- _To be done_: Output the following lines exactly as they appear, covering every one of the records.

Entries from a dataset
>> start

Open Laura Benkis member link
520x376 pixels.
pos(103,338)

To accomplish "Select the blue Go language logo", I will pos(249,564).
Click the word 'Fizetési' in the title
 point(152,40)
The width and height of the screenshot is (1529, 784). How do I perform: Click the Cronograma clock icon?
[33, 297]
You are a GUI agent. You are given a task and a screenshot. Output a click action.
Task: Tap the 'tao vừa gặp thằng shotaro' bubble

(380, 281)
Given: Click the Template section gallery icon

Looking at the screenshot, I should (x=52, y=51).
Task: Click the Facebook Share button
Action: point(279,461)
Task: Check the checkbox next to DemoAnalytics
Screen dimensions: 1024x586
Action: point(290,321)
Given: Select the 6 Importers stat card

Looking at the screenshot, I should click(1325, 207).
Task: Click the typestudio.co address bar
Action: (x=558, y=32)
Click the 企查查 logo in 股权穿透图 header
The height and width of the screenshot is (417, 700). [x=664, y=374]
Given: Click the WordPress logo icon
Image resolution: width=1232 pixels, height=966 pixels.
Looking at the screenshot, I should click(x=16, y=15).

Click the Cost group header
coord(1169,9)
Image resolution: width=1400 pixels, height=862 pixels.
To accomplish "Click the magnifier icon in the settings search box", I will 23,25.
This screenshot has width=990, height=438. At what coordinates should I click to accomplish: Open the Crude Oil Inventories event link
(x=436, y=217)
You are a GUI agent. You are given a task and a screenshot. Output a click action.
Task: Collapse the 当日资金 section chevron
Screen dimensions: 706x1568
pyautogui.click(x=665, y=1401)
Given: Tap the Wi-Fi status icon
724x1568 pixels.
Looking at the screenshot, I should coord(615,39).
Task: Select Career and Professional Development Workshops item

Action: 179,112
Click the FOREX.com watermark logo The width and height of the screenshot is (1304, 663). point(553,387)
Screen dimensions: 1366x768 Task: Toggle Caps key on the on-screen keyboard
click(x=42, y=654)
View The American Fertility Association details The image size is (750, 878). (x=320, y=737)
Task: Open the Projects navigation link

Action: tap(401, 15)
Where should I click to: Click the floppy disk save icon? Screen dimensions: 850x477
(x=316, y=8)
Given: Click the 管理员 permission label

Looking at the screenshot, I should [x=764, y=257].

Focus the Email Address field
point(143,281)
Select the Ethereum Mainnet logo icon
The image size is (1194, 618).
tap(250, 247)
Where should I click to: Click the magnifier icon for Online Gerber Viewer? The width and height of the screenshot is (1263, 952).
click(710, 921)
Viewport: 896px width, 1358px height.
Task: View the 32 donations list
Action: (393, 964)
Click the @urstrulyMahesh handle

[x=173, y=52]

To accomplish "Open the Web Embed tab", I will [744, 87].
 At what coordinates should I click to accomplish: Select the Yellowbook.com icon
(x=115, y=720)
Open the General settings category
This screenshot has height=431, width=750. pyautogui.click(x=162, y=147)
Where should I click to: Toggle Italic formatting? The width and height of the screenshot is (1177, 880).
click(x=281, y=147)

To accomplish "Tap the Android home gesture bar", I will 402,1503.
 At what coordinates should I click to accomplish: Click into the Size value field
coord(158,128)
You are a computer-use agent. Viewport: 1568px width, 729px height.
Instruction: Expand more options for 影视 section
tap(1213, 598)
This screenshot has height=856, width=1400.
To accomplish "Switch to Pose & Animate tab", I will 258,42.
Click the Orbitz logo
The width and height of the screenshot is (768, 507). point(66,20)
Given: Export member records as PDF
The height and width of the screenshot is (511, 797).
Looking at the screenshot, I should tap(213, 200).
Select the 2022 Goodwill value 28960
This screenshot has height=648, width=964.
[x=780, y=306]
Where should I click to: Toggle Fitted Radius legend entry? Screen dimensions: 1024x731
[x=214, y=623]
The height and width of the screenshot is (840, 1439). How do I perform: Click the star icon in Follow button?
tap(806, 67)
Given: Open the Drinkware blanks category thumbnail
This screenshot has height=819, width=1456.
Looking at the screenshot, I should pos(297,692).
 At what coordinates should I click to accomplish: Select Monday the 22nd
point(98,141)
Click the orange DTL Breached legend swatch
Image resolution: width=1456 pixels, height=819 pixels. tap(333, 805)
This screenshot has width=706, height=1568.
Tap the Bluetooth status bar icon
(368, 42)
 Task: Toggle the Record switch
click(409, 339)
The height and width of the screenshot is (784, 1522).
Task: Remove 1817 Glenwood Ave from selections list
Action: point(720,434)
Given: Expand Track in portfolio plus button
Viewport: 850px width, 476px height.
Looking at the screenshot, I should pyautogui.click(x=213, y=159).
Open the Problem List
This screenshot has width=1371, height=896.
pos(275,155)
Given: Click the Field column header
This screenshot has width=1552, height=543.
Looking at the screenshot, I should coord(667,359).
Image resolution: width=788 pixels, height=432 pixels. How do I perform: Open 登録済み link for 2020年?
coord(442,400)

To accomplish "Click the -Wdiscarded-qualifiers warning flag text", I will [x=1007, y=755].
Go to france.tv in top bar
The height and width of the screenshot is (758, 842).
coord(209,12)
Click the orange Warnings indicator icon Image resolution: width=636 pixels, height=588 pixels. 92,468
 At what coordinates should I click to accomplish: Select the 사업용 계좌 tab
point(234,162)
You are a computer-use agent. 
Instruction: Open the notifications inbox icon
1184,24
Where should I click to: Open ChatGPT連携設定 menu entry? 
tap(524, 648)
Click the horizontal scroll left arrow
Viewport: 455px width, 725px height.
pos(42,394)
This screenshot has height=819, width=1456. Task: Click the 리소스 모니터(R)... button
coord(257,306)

>> end

- _The response_:
Open Laura Benkis member link
520x376 pixels.
pos(103,338)

To accomplish "Select the blue Go language logo", I will pos(249,564).
Click the word 'Fizetési' in the title
 point(152,40)
The width and height of the screenshot is (1529, 784). How do I perform: Click the Cronograma clock icon?
[33, 297]
You are a GUI agent. You are given a task and a screenshot. Output a click action.
Task: Tap the 'tao vừa gặp thằng shotaro' bubble

(380, 281)
Given: Click the Template section gallery icon

Looking at the screenshot, I should (x=52, y=51).
Task: Click the Facebook Share button
Action: point(279,461)
Task: Check the checkbox next to DemoAnalytics
Screen dimensions: 1024x586
Action: point(290,321)
Given: Select the 6 Importers stat card

Looking at the screenshot, I should click(1325, 207).
Task: Click the typestudio.co address bar
Action: (x=558, y=32)
Click the 企查查 logo in 股权穿透图 header
The height and width of the screenshot is (417, 700). [x=664, y=374]
Given: Click the WordPress logo icon
Image resolution: width=1232 pixels, height=966 pixels.
Looking at the screenshot, I should click(x=16, y=15).

Click the Cost group header
coord(1169,9)
Image resolution: width=1400 pixels, height=862 pixels.
To accomplish "Click the magnifier icon in the settings search box", I will 23,25.
This screenshot has width=990, height=438. At what coordinates should I click to accomplish: Open the Crude Oil Inventories event link
(x=436, y=217)
You are a GUI agent. You are given a task and a screenshot. Output a click action.
Task: Collapse the 当日资金 section chevron
Screen dimensions: 706x1568
pyautogui.click(x=665, y=1401)
Given: Tap the Wi-Fi status icon
724x1568 pixels.
Looking at the screenshot, I should coord(615,39).
Task: Select Career and Professional Development Workshops item

Action: 179,112
Click the FOREX.com watermark logo The width and height of the screenshot is (1304, 663). point(553,387)
Screen dimensions: 1366x768 Task: Toggle Caps key on the on-screen keyboard
click(x=42, y=654)
View The American Fertility Association details The image size is (750, 878). (x=320, y=737)
Task: Open the Projects navigation link

Action: tap(401, 15)
Where should I click to: Click the floppy disk save icon? Screen dimensions: 850x477
(x=316, y=8)
Given: Click the 管理员 permission label

Looking at the screenshot, I should [x=764, y=257].

Focus the Email Address field
point(143,281)
Select the Ethereum Mainnet logo icon
The image size is (1194, 618).
tap(250, 247)
Where should I click to: Click the magnifier icon for Online Gerber Viewer? The width and height of the screenshot is (1263, 952).
click(710, 921)
Viewport: 896px width, 1358px height.
Task: View the 32 donations list
Action: (393, 964)
Click the @urstrulyMahesh handle

[x=173, y=52]

To accomplish "Open the Web Embed tab", I will [744, 87].
 At what coordinates should I click to accomplish: Select the Yellowbook.com icon
(x=115, y=720)
Open the General settings category
This screenshot has height=431, width=750. pyautogui.click(x=162, y=147)
Where should I click to: Toggle Italic formatting? The width and height of the screenshot is (1177, 880).
click(x=281, y=147)

To accomplish "Tap the Android home gesture bar", I will 402,1503.
 At what coordinates should I click to accomplish: Click into the Size value field
coord(158,128)
You are a computer-use agent. Viewport: 1568px width, 729px height.
Instruction: Expand more options for 影视 section
tap(1213, 598)
This screenshot has height=856, width=1400.
To accomplish "Switch to Pose & Animate tab", I will 258,42.
Click the Orbitz logo
The width and height of the screenshot is (768, 507). point(66,20)
Given: Export member records as PDF
The height and width of the screenshot is (511, 797).
Looking at the screenshot, I should tap(213, 200).
Select the 2022 Goodwill value 28960
This screenshot has height=648, width=964.
[x=780, y=306]
Where should I click to: Toggle Fitted Radius legend entry? Screen dimensions: 1024x731
[x=214, y=623]
The height and width of the screenshot is (840, 1439). How do I perform: Click the star icon in Follow button?
tap(806, 67)
Given: Open the Drinkware blanks category thumbnail
This screenshot has height=819, width=1456.
Looking at the screenshot, I should pos(297,692).
 At what coordinates should I click to accomplish: Select Monday the 22nd
point(98,141)
Click the orange DTL Breached legend swatch
Image resolution: width=1456 pixels, height=819 pixels. tap(333, 805)
This screenshot has width=706, height=1568.
Tap the Bluetooth status bar icon
(368, 42)
 Task: Toggle the Record switch
click(409, 339)
The height and width of the screenshot is (784, 1522).
Task: Remove 1817 Glenwood Ave from selections list
Action: point(720,434)
Given: Expand Track in portfolio plus button
Viewport: 850px width, 476px height.
Looking at the screenshot, I should pyautogui.click(x=213, y=159).
Open the Problem List
This screenshot has width=1371, height=896.
pos(275,155)
Given: Click the Field column header
This screenshot has width=1552, height=543.
Looking at the screenshot, I should coord(667,359).
Image resolution: width=788 pixels, height=432 pixels. How do I perform: Open 登録済み link for 2020年?
coord(442,400)

To accomplish "Click the -Wdiscarded-qualifiers warning flag text", I will [x=1007, y=755].
Go to france.tv in top bar
The height and width of the screenshot is (758, 842).
coord(209,12)
Click the orange Warnings indicator icon Image resolution: width=636 pixels, height=588 pixels. 92,468
 At what coordinates should I click to accomplish: Select the 사업용 계좌 tab
point(234,162)
You are a computer-use agent. 
Instruction: Open the notifications inbox icon
1184,24
Where should I click to: Open ChatGPT連携設定 menu entry? 
tap(524, 648)
Click the horizontal scroll left arrow
Viewport: 455px width, 725px height.
pos(42,394)
This screenshot has height=819, width=1456. Task: Click the 리소스 모니터(R)... button
coord(257,306)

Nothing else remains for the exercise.